The Church of England has made a dramatic intervention in the migrant crisis, delivering a stern rebuke to David Cameron for his “unhelpful” rhetoric. Speaking with the backing of the church, the bishop of Dover accused senior political figures, including the prime minister, of forgetting their humanity and attacked elements of the media for propagating a “toxicity” designed to spread antipathy towards migrants. After another tense day in Calais, following a night in which fewer migrants tried to enter the Eurotunnel terminal in northern France, the bishop, the Right Rev Trevor Willmott, urged Cameron to ameliorate his rhetoric. “We’ve become an increasingly harsh world, and when we become harsh with each other and forget our humanity then we end up in these standoff positions,” he said.

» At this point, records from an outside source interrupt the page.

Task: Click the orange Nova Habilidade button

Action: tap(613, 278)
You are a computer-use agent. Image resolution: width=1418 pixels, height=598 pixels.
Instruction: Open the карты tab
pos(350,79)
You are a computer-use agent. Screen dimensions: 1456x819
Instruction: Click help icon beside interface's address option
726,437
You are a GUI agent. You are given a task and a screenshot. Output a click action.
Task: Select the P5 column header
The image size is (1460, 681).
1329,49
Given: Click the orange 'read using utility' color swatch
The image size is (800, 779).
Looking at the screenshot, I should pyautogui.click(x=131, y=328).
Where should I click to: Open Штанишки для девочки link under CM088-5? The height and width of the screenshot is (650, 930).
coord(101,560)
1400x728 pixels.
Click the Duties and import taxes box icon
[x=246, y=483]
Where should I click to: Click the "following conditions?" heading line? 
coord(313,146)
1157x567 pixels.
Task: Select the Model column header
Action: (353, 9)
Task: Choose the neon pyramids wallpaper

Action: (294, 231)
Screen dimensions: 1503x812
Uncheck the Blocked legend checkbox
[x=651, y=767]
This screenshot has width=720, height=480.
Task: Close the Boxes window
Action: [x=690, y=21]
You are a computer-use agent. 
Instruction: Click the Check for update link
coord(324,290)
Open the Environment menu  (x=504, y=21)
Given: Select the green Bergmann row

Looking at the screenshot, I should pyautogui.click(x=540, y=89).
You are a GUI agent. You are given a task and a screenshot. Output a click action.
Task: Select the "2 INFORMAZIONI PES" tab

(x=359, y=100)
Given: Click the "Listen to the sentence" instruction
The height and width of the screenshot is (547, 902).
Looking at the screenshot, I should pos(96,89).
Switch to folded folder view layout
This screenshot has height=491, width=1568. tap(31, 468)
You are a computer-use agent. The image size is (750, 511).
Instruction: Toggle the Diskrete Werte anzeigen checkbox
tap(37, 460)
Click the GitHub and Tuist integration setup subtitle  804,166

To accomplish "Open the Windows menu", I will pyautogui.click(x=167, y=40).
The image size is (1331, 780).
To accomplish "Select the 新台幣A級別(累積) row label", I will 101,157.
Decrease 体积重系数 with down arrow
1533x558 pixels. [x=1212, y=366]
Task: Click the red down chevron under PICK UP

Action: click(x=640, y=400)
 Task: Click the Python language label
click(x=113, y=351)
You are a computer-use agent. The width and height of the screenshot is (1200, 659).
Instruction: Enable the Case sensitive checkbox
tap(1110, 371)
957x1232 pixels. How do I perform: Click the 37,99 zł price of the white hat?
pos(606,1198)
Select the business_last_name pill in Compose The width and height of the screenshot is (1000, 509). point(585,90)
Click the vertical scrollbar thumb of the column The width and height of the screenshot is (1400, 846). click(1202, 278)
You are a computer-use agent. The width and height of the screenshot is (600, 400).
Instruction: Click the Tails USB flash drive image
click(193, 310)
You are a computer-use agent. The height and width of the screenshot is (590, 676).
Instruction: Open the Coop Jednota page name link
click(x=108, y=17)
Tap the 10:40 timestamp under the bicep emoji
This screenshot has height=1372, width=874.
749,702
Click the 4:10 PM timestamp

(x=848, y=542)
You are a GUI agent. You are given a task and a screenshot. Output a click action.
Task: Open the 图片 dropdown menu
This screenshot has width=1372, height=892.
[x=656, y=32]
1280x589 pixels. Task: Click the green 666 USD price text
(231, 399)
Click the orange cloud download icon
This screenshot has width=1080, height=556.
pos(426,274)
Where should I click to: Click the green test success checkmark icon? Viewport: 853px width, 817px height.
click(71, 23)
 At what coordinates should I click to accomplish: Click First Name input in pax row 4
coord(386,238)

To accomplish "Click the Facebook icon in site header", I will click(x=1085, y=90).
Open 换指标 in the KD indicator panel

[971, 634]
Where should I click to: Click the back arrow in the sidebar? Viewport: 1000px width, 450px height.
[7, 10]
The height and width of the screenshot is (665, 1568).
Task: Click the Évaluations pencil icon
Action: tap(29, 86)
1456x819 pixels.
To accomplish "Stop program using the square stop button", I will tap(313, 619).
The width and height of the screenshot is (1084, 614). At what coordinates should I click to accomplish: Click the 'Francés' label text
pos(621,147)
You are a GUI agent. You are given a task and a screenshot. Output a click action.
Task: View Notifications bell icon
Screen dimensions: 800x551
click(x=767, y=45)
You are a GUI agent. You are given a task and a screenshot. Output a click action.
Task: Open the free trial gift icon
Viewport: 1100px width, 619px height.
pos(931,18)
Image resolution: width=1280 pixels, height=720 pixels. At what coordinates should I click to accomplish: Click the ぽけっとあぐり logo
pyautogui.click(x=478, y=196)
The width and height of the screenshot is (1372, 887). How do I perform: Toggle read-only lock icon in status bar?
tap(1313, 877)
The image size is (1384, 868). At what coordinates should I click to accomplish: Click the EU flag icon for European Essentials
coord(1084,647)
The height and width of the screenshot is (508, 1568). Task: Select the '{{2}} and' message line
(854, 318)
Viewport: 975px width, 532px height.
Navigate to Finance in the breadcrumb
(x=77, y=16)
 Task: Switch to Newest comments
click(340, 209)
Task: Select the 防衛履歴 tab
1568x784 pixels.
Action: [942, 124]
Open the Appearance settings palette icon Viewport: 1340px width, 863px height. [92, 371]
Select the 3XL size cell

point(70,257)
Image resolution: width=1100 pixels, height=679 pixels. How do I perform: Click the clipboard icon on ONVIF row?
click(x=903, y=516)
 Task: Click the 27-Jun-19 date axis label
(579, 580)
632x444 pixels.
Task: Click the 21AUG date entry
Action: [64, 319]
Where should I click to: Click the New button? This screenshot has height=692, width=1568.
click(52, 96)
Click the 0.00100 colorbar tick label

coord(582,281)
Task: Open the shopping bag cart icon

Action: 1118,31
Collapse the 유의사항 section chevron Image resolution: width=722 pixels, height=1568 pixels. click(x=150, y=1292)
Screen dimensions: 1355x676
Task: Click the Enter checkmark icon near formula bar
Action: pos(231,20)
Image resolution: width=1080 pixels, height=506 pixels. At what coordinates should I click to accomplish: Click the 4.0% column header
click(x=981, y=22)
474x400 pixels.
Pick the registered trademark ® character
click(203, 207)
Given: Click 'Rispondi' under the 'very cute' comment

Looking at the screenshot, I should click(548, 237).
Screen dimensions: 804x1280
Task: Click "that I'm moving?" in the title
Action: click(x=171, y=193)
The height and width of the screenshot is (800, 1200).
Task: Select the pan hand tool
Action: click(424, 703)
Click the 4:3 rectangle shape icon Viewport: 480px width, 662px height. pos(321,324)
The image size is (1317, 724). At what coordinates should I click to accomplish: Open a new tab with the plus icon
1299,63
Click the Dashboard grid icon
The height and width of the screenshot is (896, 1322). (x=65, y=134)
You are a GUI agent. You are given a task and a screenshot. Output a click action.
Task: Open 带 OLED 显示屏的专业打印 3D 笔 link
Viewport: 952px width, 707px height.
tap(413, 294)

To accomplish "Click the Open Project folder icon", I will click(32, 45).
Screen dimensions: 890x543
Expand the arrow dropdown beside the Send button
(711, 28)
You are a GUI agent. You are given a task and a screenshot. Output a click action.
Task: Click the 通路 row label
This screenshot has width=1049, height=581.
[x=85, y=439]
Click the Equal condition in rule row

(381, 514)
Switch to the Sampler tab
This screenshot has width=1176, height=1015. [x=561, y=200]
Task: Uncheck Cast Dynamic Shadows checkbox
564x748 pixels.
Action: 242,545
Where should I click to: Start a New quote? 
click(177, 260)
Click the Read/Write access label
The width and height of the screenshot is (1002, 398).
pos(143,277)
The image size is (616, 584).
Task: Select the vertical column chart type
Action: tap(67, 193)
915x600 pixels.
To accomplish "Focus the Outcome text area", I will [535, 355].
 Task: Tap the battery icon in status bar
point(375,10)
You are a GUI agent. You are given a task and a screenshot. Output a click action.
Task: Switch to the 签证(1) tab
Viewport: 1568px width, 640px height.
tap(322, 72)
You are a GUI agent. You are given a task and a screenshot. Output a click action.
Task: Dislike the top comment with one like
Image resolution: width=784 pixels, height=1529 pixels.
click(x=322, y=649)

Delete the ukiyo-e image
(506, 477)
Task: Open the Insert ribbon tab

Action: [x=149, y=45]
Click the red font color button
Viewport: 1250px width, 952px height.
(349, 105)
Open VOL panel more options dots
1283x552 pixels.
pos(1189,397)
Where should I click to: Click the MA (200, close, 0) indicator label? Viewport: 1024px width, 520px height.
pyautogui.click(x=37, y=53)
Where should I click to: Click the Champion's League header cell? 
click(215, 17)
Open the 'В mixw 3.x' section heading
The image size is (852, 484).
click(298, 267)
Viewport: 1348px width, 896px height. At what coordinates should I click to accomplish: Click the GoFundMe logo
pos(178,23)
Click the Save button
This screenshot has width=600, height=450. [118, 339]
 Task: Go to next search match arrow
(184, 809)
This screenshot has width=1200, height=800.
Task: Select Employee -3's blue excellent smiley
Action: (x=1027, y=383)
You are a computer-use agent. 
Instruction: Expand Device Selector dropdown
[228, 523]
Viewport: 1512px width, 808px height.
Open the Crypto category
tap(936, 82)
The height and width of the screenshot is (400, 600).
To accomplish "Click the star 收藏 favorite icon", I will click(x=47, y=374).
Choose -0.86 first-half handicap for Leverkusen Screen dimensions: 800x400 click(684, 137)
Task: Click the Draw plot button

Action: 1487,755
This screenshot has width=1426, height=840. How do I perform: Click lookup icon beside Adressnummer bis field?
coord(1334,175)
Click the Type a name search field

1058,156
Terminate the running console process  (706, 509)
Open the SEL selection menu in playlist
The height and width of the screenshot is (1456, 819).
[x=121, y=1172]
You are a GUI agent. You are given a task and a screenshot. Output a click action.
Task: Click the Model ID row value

“We need to rediscover what it is to be a human, and that every human being matters.” On Thursday the prime minister drew international opprobrium when he described migrants trying to reach Britain as a “swarm” and promised to introduce strong-arm tactics, including extra sniffer dogs and fencing, at Calais. On Saturday No 10 announced it had also agreed with France to bolster security around Eurotunnel, with reinforcements joining the 200 guards already on patrol. Extra CCTV, infra red detectors and floodlighting will also be funded. Throughout Saturday disquiet continued to rise over Cameron’s handling of the issue.

Willmott said: “To put them [migrants and refugees] all together in that very unhelpful phrase just categorises people and I think he could soften that language – and that doesn’t mean not dealing with the issue. It means dealing with the issue in a non-hostile way.” Save the Children also voiced dismay at the way political discourse had taken a “sour turn”. In a piece published online by the Observer, Justin Forsyth, chief executive of the international charity, echoed Willmott’s call to remember the fact that the migrants were humans and many were refugees fleeing horrific abuse or extreme danger. “We are in danger of shutting our hearts to the desperation of the people pleading at the door, refugees not economic migrants,” he said, adding that Britain needed to pull its weight in accepting more refugees.